Here things were even worse. “Very heavy fighting today involving very great expenditure of ammunition,” McCreery had informed Clark the previous night. On Saturday alone, the Germans had captured fifteen hundred Allied soldiers, mostly British; X Corps casualties at Salerno approached three thousand. A pious, blunt Anglo-Irish cavalryman—“tall, lean, and vague,” as one Yank described him—McCreery limped from a Great War wound and tended when alarmed to lower his voice to a near whisper. He was whispering now. Hounded by panzers, the exhausted 56th Division was pulling back to a new line two miles west of Battipaglia, a town badly pulverized and reeking of seared flesh. Grenadier and Coldstream Guardsmen were only five thousand yards from the beaches; some battalion officers had burned their secret documents and maps as a precaution against capture. “Shells whined swiftly over us like lost souls. Moan, moan, moan, they wept,” wrote a young Coldstream officer named Michael Howard. The Scots Guards official history later acknowledged “a general feeling in the air of another Dunkirk.”
Shaken by the sight of the British dead stacked in the dunes, Clark at dusk raced the failing light back to Paestum.

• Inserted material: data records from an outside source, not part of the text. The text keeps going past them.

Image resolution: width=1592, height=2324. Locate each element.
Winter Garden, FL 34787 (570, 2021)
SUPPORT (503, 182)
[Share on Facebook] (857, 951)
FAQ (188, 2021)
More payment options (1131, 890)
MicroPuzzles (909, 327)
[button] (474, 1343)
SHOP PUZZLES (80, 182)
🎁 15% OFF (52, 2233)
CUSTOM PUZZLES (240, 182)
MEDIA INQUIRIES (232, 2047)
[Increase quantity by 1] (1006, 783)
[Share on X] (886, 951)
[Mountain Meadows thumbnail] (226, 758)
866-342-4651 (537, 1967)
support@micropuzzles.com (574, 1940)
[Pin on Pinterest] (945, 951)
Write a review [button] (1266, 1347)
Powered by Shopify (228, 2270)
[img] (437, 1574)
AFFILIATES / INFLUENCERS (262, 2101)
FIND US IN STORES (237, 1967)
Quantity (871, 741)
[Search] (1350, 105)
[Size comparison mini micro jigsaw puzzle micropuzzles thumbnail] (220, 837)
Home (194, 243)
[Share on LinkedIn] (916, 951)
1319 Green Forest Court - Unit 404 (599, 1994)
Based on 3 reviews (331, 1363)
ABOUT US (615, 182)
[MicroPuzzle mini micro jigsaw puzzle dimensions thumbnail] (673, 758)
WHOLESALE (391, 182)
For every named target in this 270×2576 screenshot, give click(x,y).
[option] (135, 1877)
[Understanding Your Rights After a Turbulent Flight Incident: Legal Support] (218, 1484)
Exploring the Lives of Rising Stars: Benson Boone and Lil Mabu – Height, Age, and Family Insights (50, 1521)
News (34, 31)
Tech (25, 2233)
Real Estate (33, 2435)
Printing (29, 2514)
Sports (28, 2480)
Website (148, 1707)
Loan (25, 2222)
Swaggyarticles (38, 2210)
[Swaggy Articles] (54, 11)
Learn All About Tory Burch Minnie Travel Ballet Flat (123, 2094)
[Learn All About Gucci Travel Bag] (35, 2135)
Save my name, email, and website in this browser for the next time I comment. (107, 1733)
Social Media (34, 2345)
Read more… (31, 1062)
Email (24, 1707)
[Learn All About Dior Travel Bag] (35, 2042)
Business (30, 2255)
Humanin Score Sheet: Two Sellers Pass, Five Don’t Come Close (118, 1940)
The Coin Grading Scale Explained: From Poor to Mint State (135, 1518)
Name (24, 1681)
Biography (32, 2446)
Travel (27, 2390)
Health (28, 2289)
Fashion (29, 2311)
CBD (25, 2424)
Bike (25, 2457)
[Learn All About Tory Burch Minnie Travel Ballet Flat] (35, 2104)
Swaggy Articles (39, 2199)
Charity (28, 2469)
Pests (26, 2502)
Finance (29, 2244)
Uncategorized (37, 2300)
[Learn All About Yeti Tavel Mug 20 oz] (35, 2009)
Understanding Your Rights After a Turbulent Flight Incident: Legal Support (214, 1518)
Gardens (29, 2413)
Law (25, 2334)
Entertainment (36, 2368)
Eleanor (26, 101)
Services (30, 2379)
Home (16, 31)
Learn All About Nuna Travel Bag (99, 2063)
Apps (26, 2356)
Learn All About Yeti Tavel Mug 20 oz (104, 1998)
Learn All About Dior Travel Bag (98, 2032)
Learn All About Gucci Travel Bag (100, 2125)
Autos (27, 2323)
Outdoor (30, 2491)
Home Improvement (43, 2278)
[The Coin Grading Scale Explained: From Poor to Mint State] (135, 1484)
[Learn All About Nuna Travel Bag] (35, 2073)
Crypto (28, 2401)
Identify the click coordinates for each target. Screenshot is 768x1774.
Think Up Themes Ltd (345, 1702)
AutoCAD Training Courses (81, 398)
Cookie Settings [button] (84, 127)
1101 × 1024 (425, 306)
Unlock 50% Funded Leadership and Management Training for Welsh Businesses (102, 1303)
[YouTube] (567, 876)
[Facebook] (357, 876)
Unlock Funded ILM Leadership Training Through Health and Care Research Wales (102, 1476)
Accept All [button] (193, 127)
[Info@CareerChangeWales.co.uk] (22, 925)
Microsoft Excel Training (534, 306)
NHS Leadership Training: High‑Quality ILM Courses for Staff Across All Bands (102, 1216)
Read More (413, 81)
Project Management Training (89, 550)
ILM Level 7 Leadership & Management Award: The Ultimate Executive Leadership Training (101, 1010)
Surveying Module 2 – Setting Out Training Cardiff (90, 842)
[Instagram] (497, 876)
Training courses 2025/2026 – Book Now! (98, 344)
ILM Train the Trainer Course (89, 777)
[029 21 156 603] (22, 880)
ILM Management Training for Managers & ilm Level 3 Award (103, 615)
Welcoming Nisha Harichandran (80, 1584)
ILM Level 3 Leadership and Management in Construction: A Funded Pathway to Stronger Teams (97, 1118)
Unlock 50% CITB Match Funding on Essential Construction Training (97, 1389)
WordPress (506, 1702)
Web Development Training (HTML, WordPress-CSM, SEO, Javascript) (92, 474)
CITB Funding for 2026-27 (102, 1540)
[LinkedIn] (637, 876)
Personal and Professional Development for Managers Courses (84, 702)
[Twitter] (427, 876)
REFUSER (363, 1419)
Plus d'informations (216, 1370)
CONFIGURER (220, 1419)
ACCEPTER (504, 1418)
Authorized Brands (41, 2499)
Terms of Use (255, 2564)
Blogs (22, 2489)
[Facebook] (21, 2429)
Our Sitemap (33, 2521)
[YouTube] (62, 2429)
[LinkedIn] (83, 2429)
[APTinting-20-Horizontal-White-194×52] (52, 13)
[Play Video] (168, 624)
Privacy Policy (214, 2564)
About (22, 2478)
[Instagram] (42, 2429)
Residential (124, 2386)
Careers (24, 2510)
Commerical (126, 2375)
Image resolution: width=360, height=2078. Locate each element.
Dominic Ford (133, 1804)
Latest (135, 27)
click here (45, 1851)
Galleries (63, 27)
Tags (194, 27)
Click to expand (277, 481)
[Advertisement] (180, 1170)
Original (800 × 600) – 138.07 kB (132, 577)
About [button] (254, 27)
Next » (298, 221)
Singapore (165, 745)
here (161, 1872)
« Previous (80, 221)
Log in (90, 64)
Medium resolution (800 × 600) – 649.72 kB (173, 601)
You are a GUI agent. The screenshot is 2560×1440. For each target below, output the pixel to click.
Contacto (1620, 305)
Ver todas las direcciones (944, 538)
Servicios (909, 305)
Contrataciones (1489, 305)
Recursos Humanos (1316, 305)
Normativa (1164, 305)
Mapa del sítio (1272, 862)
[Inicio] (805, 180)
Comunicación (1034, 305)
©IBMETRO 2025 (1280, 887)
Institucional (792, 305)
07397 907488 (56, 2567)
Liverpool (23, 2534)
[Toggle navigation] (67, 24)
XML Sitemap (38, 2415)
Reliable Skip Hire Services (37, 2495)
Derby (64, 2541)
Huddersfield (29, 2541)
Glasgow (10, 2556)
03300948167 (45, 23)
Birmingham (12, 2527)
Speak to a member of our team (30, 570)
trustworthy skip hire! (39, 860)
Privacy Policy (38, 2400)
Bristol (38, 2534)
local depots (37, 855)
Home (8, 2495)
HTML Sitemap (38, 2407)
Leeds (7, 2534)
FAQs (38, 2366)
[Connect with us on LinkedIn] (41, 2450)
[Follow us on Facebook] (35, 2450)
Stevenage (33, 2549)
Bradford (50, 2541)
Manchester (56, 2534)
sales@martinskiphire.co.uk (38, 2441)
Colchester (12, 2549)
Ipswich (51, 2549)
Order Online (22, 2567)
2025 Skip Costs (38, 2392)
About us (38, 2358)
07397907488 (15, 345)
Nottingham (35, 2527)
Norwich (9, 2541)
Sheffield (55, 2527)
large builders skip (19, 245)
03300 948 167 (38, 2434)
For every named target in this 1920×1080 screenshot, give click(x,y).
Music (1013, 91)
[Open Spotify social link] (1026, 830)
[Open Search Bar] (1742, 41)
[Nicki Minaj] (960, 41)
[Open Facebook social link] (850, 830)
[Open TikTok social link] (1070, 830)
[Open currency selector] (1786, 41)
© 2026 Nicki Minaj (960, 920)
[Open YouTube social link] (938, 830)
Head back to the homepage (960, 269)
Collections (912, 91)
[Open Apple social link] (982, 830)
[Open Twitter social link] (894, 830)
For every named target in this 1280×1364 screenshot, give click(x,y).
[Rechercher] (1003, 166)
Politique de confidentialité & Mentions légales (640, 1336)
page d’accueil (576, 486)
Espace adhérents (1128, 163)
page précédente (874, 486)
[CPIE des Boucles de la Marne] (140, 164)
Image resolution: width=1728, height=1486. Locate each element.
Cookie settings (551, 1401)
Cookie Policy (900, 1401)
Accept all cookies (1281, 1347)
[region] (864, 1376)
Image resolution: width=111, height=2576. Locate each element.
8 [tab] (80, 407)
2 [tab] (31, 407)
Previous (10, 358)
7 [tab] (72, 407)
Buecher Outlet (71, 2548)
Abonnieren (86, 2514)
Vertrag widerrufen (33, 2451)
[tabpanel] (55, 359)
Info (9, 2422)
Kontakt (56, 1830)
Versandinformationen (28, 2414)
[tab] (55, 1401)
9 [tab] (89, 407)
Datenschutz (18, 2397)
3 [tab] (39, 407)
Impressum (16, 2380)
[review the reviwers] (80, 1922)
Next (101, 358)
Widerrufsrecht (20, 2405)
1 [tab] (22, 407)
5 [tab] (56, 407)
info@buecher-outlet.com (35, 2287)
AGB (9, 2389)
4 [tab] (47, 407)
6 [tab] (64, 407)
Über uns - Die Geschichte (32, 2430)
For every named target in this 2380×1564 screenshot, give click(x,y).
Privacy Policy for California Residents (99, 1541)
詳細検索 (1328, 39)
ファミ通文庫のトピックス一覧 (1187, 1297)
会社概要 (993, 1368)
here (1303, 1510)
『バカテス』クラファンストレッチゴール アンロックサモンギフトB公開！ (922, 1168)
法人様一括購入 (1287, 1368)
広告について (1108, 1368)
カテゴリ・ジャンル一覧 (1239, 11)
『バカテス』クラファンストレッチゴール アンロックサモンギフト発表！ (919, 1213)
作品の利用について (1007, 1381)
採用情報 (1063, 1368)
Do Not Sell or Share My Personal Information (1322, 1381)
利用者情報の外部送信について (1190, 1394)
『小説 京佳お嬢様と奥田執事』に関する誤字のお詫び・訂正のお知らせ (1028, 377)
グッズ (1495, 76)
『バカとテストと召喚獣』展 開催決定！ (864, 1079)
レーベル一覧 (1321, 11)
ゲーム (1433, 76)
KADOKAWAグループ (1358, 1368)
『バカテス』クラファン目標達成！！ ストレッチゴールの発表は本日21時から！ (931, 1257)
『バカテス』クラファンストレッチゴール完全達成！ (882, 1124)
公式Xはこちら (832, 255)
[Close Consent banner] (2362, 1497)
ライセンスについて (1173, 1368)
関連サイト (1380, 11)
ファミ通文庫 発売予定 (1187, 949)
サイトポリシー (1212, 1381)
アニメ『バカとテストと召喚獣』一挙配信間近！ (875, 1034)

His first order was to abandon the pink palazzo, now within earshot of panzer fire; the army headquarters moved into a green calamity tent hastily erected in a thicket just a stone’s throw north of the VI Corps barn. Under prodding, Dawley—who complained about “my paucity of reserves”—issued VI Corps Field Order No. 2 to shift his forces to the left. The 45th Division would sidestep north of the Sele, with two battalions on the far left of the American line stretching toward Batty P in an effort to seal the gap with the British; Walker’s 36th Division now held everything south of the river on an exceptionally elongated thirty-five-mile front. In his pencil-written diary, Dawley scribbled: “Situation bad.”